Cherise Kelley said:


> If you have a mailing list big enough to get into the top 100 overall on Amazon during your release week, then don't do a pre-order.
> 
> For the rest of us, pre-orders give the opportunity to set up promotions ahead of time, with places that don't require reviews, such as bknights.


What she said. For those of us out there with large, organic mailing lists, pre-order is not the way to go. But I'm not there yet and it's worked out very well for me. <3


----------



## CM Raymond (Jun 28, 2015)

jazzywaltz said:


> What she said. For those of us out there with large, organic mailing lists, pre-order is not the way to go. But I'm not there yet and it's worked out very well for me. <3


Thanks, J. I think I am convinced!


----------



## Felix R. Savage (Mar 3, 2011)

+1 for no preorder. I recently did my first one ever, purely because I was running behind on the print edition which is where I ask advance reviewers to post their reviews. It was not good news algorithmically (is that a word?)


----------



## CM Raymond (Jun 28, 2015)

Here's a decent post on pre-orders: http://www.kboards.com/index.php?topic=200177.0 (though from '14).

Pros:
If we get the print edition up, our ARC team can post reviews and have them on the ebook on the day of release.
Also boughts will populate.
The page is set up and ready to go so that we can book promotions for the release date.
Will have a lower ranking on release day.
Print and ebook will be linked by the launch.
Time to see the posting and tweak before launch.

Cons:
Pre-order sales won't count toward release week (month) algos and ranking.
Um...

Add to the list!

As an author with a new pen name and no list, not sure if we'd even score any pre-order sales anyway.


----------



## mearle (Oct 4, 2015)

I'm about to hit my first 30 days. I've got 2 pieces of advice:

1) Don't publish in Select. I've made a little over $1,000 in iBooks, three times as much in Amazon, and $480 with B&N/Nook. I highly doubt I would have matched my iBooks revenue if I was in Select.

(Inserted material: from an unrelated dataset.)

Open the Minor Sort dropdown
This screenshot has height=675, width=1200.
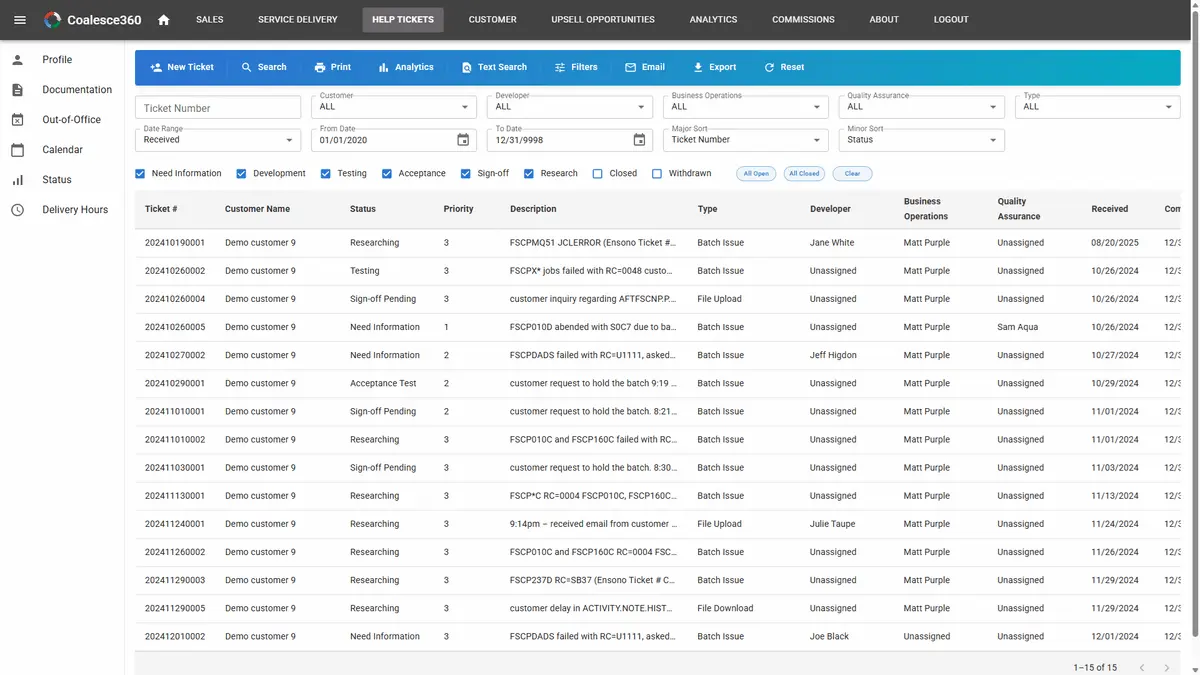[x=921, y=140]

2) Think of this as a business. If you were going to start a business you would need a great product/service and money to market the product. I don't think it makes a lot of sense to publish until you have 3 books polished with amazing cover art. You'll need one to give away for your mailing list, you'll need one for permafree, and you'll need the next one in the series to make money. Successful authors talk about this strategy all the time on this forum and their own blogs but there aren't many patient enough to heed their advice. That is your initial product set and IMO you should wait until the books have been through dozens of revisions, get your test readers excited, and you've got the $$ to hire an amazing artist to do the cover design. If you don't do those things (and have cash saved to do initial marketing) you will be unhappy with your results- but it would be that way with any business. 

I love superhero books. Good luck to you!


----------



## CM Raymond (Jun 28, 2015)

mearle said:


> I'm about to hit my first 30 days. I've got 2 pieces of advice:
> 
> 1) Don't publish in Select. I've made a little over $1,000 in iBooks, three times as much in Amazon, and $480 with B&N/Nook. I highly doubt I would have matched my iBooks revenue if I was in Select.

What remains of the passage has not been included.